Write out each of the following records word for word, without changing anything.

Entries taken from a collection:
________________________________________
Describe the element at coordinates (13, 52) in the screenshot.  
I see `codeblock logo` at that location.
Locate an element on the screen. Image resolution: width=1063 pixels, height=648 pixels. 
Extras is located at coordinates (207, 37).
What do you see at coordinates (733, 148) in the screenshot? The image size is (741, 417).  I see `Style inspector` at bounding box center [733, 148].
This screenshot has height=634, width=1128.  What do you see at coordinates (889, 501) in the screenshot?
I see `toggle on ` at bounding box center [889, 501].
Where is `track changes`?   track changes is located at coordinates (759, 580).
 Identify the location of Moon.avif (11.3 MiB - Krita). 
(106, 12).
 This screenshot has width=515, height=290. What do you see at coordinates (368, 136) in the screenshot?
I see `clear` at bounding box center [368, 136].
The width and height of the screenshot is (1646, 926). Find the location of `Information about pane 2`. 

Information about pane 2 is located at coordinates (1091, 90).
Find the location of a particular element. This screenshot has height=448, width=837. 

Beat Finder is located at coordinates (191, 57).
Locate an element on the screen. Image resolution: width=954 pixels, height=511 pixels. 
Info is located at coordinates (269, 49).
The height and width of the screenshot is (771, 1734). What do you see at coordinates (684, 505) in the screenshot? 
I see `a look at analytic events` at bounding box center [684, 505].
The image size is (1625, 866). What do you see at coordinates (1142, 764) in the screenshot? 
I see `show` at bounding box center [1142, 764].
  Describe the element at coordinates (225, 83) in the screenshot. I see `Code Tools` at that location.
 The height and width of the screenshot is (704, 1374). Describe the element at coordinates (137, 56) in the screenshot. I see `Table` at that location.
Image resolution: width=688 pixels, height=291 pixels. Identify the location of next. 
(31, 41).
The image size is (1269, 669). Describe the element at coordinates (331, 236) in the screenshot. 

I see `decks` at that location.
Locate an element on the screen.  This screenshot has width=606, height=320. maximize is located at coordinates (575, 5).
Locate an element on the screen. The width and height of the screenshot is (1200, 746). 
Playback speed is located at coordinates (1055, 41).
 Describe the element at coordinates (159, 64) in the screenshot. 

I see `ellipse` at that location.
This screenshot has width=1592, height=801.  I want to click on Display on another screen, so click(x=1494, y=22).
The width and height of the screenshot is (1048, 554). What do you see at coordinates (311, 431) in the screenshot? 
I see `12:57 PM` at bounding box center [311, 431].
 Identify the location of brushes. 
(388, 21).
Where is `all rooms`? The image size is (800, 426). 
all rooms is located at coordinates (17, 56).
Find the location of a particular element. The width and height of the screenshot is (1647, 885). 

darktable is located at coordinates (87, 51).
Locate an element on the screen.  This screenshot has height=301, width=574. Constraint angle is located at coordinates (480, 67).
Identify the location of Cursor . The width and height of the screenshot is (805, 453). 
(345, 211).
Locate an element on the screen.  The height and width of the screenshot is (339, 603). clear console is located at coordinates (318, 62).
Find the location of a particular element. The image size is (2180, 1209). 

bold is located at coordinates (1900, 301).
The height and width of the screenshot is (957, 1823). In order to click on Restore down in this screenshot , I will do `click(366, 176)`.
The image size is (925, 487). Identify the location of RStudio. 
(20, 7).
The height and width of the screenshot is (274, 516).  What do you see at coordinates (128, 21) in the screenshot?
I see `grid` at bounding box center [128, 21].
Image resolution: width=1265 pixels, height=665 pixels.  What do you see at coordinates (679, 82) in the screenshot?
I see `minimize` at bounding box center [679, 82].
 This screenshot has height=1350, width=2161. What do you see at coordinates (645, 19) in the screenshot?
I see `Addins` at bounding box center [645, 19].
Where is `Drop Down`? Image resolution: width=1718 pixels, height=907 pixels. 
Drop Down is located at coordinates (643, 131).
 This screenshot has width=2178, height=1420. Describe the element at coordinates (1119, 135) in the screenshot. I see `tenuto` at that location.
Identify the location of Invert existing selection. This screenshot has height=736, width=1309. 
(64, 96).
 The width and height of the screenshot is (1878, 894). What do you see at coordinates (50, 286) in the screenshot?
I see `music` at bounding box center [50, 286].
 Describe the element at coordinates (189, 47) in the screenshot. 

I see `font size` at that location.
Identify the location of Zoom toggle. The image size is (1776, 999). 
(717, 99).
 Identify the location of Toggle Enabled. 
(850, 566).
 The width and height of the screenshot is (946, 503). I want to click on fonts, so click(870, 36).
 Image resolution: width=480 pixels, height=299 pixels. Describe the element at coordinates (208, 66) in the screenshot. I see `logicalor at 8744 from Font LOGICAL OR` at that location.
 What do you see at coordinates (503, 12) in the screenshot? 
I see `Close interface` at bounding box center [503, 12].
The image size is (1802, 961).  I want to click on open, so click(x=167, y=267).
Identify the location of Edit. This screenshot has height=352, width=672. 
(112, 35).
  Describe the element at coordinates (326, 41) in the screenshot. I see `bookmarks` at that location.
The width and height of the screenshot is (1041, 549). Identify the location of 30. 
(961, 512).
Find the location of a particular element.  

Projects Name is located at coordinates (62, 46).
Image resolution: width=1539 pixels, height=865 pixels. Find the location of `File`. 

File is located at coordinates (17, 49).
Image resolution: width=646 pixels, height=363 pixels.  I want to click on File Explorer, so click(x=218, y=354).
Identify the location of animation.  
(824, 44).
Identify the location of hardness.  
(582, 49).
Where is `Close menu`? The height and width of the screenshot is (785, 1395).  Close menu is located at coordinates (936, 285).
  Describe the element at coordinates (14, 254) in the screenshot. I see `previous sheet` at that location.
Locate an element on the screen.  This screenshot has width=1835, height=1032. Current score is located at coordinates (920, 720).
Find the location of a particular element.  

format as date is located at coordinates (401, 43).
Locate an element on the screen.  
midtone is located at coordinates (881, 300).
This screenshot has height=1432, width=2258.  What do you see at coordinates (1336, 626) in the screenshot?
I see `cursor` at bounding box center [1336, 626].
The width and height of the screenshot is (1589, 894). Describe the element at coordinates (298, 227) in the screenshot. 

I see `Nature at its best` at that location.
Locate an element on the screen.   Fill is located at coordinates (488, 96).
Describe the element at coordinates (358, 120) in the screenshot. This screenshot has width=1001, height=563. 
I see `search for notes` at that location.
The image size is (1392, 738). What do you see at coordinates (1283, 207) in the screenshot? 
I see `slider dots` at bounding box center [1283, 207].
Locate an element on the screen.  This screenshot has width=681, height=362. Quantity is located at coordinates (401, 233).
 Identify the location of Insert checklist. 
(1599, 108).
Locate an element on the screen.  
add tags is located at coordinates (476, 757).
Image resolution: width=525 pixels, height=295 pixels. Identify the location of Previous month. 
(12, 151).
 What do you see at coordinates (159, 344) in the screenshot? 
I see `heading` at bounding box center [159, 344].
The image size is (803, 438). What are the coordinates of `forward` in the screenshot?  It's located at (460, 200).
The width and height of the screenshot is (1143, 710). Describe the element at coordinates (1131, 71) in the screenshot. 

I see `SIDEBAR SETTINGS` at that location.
________________________________________
**Result of this task**
Describe the element at coordinates (13, 52) in the screenshot.  
I see `codeblock logo` at that location.
Locate an element on the screen. Image resolution: width=1063 pixels, height=648 pixels. 
Extras is located at coordinates (207, 37).
What do you see at coordinates (733, 148) in the screenshot? The image size is (741, 417).  I see `Style inspector` at bounding box center [733, 148].
This screenshot has height=634, width=1128.  What do you see at coordinates (889, 501) in the screenshot?
I see `toggle on ` at bounding box center [889, 501].
Where is `track changes`?   track changes is located at coordinates (759, 580).
 Identify the location of Moon.avif (11.3 MiB - Krita). 
(106, 12).
 This screenshot has width=515, height=290. What do you see at coordinates (368, 136) in the screenshot?
I see `clear` at bounding box center [368, 136].
The width and height of the screenshot is (1646, 926). Find the location of `Information about pane 2`. 

Information about pane 2 is located at coordinates (1091, 90).
Find the location of a particular element. This screenshot has height=448, width=837. 

Beat Finder is located at coordinates (191, 57).
Locate an element on the screen. Image resolution: width=954 pixels, height=511 pixels. 
Info is located at coordinates (269, 49).
The height and width of the screenshot is (771, 1734). What do you see at coordinates (684, 505) in the screenshot? 
I see `a look at analytic events` at bounding box center [684, 505].
The image size is (1625, 866). What do you see at coordinates (1142, 764) in the screenshot? 
I see `show` at bounding box center [1142, 764].
  Describe the element at coordinates (225, 83) in the screenshot. I see `Code Tools` at that location.
 The height and width of the screenshot is (704, 1374). Describe the element at coordinates (137, 56) in the screenshot. I see `Table` at that location.
Image resolution: width=688 pixels, height=291 pixels. Identify the location of next. 
(31, 41).
The image size is (1269, 669). Describe the element at coordinates (331, 236) in the screenshot. 

I see `decks` at that location.
Locate an element on the screen.  This screenshot has width=606, height=320. maximize is located at coordinates (575, 5).
Locate an element on the screen. The width and height of the screenshot is (1200, 746). 
Playback speed is located at coordinates (1055, 41).
 Describe the element at coordinates (159, 64) in the screenshot. 

I see `ellipse` at that location.
This screenshot has width=1592, height=801.  I want to click on Display on another screen, so click(x=1494, y=22).
The width and height of the screenshot is (1048, 554). What do you see at coordinates (311, 431) in the screenshot? 
I see `12:57 PM` at bounding box center [311, 431].
 Identify the location of brushes. 
(388, 21).
Where is `all rooms`? The image size is (800, 426). 
all rooms is located at coordinates (17, 56).
Find the location of a particular element. The width and height of the screenshot is (1647, 885). 

darktable is located at coordinates (87, 51).
Locate an element on the screen.  This screenshot has height=301, width=574. Constraint angle is located at coordinates (480, 67).
Identify the location of Cursor . The width and height of the screenshot is (805, 453). 
(345, 211).
Locate an element on the screen.  The height and width of the screenshot is (339, 603). clear console is located at coordinates (318, 62).
Find the location of a particular element. The image size is (2180, 1209). 

bold is located at coordinates (1900, 301).
The height and width of the screenshot is (957, 1823). In order to click on Restore down in this screenshot , I will do `click(366, 176)`.
The image size is (925, 487). Identify the location of RStudio. 
(20, 7).
The height and width of the screenshot is (274, 516).  What do you see at coordinates (128, 21) in the screenshot?
I see `grid` at bounding box center [128, 21].
Image resolution: width=1265 pixels, height=665 pixels.  What do you see at coordinates (679, 82) in the screenshot?
I see `minimize` at bounding box center [679, 82].
 This screenshot has height=1350, width=2161. What do you see at coordinates (645, 19) in the screenshot?
I see `Addins` at bounding box center [645, 19].
Where is `Drop Down`? Image resolution: width=1718 pixels, height=907 pixels. 
Drop Down is located at coordinates (643, 131).
 This screenshot has width=2178, height=1420. Describe the element at coordinates (1119, 135) in the screenshot. I see `tenuto` at that location.
Identify the location of Invert existing selection. This screenshot has height=736, width=1309. 
(64, 96).
 The width and height of the screenshot is (1878, 894). What do you see at coordinates (50, 286) in the screenshot?
I see `music` at bounding box center [50, 286].
 Describe the element at coordinates (189, 47) in the screenshot. 

I see `font size` at that location.
Identify the location of Zoom toggle. The image size is (1776, 999). 
(717, 99).
 Identify the location of Toggle Enabled. 
(850, 566).
 The width and height of the screenshot is (946, 503). I want to click on fonts, so click(870, 36).
 Image resolution: width=480 pixels, height=299 pixels. Describe the element at coordinates (208, 66) in the screenshot. I see `logicalor at 8744 from Font LOGICAL OR` at that location.
 What do you see at coordinates (503, 12) in the screenshot? 
I see `Close interface` at bounding box center [503, 12].
The image size is (1802, 961).  I want to click on open, so click(x=167, y=267).
Identify the location of Edit. This screenshot has height=352, width=672. 
(112, 35).
  Describe the element at coordinates (326, 41) in the screenshot. I see `bookmarks` at that location.
The width and height of the screenshot is (1041, 549). Identify the location of 30. 
(961, 512).
Find the location of a particular element.  

Projects Name is located at coordinates (62, 46).
Image resolution: width=1539 pixels, height=865 pixels. Find the location of `File`. 

File is located at coordinates (17, 49).
Image resolution: width=646 pixels, height=363 pixels.  I want to click on File Explorer, so click(x=218, y=354).
Identify the location of animation.  
(824, 44).
Identify the location of hardness.  
(582, 49).
Where is `Close menu`? The height and width of the screenshot is (785, 1395).  Close menu is located at coordinates (936, 285).
  Describe the element at coordinates (14, 254) in the screenshot. I see `previous sheet` at that location.
Locate an element on the screen.  This screenshot has width=1835, height=1032. Current score is located at coordinates (920, 720).
Find the location of a particular element.  

format as date is located at coordinates (401, 43).
Locate an element on the screen.  
midtone is located at coordinates (881, 300).
This screenshot has height=1432, width=2258.  What do you see at coordinates (1336, 626) in the screenshot?
I see `cursor` at bounding box center [1336, 626].
The width and height of the screenshot is (1589, 894). Describe the element at coordinates (298, 227) in the screenshot. 

I see `Nature at its best` at that location.
Locate an element on the screen.   Fill is located at coordinates (488, 96).
Describe the element at coordinates (358, 120) in the screenshot. This screenshot has width=1001, height=563. 
I see `search for notes` at that location.
The image size is (1392, 738). What do you see at coordinates (1283, 207) in the screenshot? 
I see `slider dots` at bounding box center [1283, 207].
Locate an element on the screen.  This screenshot has width=681, height=362. Quantity is located at coordinates (401, 233).
 Identify the location of Insert checklist. 
(1599, 108).
Locate an element on the screen.  
add tags is located at coordinates (476, 757).
Image resolution: width=525 pixels, height=295 pixels. Identify the location of Previous month. 
(12, 151).
 What do you see at coordinates (159, 344) in the screenshot? 
I see `heading` at bounding box center [159, 344].
The image size is (803, 438). What are the coordinates of `forward` in the screenshot?  It's located at (460, 200).
The width and height of the screenshot is (1143, 710). Describe the element at coordinates (1131, 71) in the screenshot. 

I see `SIDEBAR SETTINGS` at that location.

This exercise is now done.